How to compute a mean square average

[JD_PM]

Homework Statement

We know that

$$< (x_1 - x_2)^2 > = \frac{K_bT}{K}$$

$$< (x_2 - x_3)^2 > = \frac{K_bT}{\gamma}$$

What's $< (x_3 - x_1)^2 >$ equal to?

Homework Equations

The Attempt at a Solution

I have tried: $< (x_2 - x_3)^2 > - < (x_1 - x_2)^2 >$ but did not get $< (x_3 - x_1)^2 >$

How can I get it?

Thanks
[/B]

 

[RPinPA]

$<(x_1 - x_2)^2> = <x_1^2 - 2x_1x_2 + x_2^2 > = <x_1^2> - 2<x_1 x_2> + <x_2^2>$ and similarly for $<(x_3 - x_1)^2>$ and $<(x_2 - x_3)^2>$.

That should give you a clue on how to combine them to get your desired result, but you need to know something about the cross terms like $<x_1 x_2>$. You didn't tell us what these variables are, but information you have on them will probably tell you what those terms are (perhaps 0).

I'm just guessing here. I don't know what it is you're trying to get or what you've tried and why you didn't get the desired result. Perhaps show your work so far?

 

[JD_PM]

$<(x_1 - x_2)^2> = <x_1^2 - 2x_1x_2 + x_2^2 > = <x_1^2> - 2<x_1 x_2> + <x_2^2>$ and similarly for $<(x_3 - x_1)^2>$ and $<(x_2 - x_3)^2>$.

That should give you a clue on how to combine them to get your desired result, but you need to know something about the cross terms like $<x_1 x_2>$. You didn't tell us what these variables are, but information you have on them will probably tell you what those terms are (perhaps 0).

I'm just guessing here.

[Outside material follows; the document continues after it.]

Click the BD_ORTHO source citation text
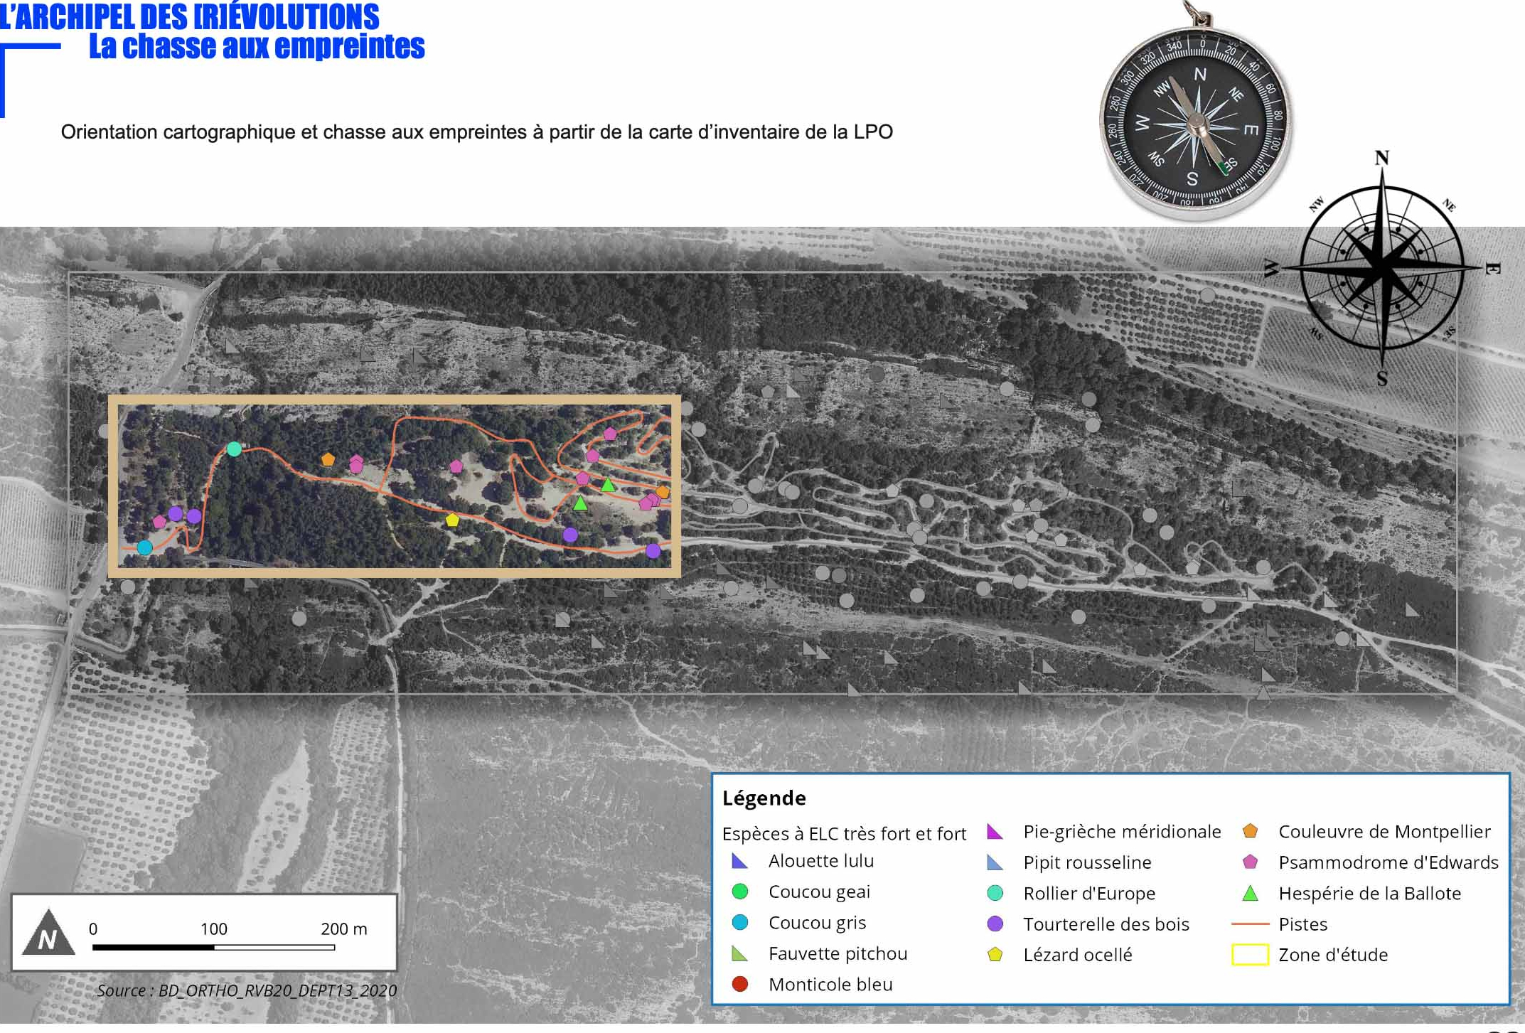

I don't know what it is you're trying to get or what you've tried and why you didn't get the desired result. Perhaps show your work so far?

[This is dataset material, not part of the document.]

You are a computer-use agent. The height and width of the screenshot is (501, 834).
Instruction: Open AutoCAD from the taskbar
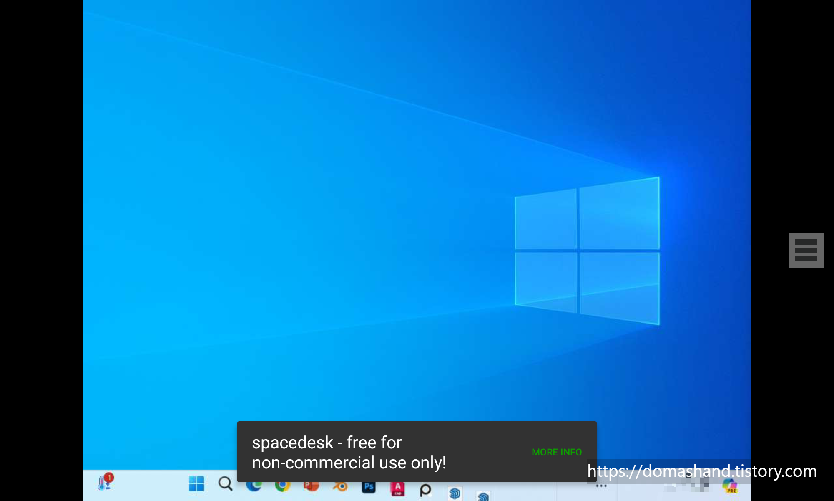coord(397,488)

Yes thanks I think I got it. The key is that the cross products are zero. I expanded both and did $< (x_2 - x_3)^2 > - < (x_1 - x_2)^2 >$

$$<(x_1 - x_2)^2> = <x_1^2 - 2x_1x_2 + x_2^2 > = <x_1^2> - 2<x_1 x_2> + <x_2^2>$$

$$<(x_2 - x_3)^2> = <x_2^2 - 2x_2x_3 + x_3^2 > = <x_2^2> - 2<x_2 x_3> + <x_3^2>$$

$$< (x_2 - x_3)^2 > - < (x_1 - x_2)^2 > = <x_3^2> - 2<x_2 x_3> + 2<x_1 x_2> - <x_1^2> = <x_3^2> - <x_1^2> = < (x_3 - x_1)^2 >$$

I think it is OK but please let me know if you agree.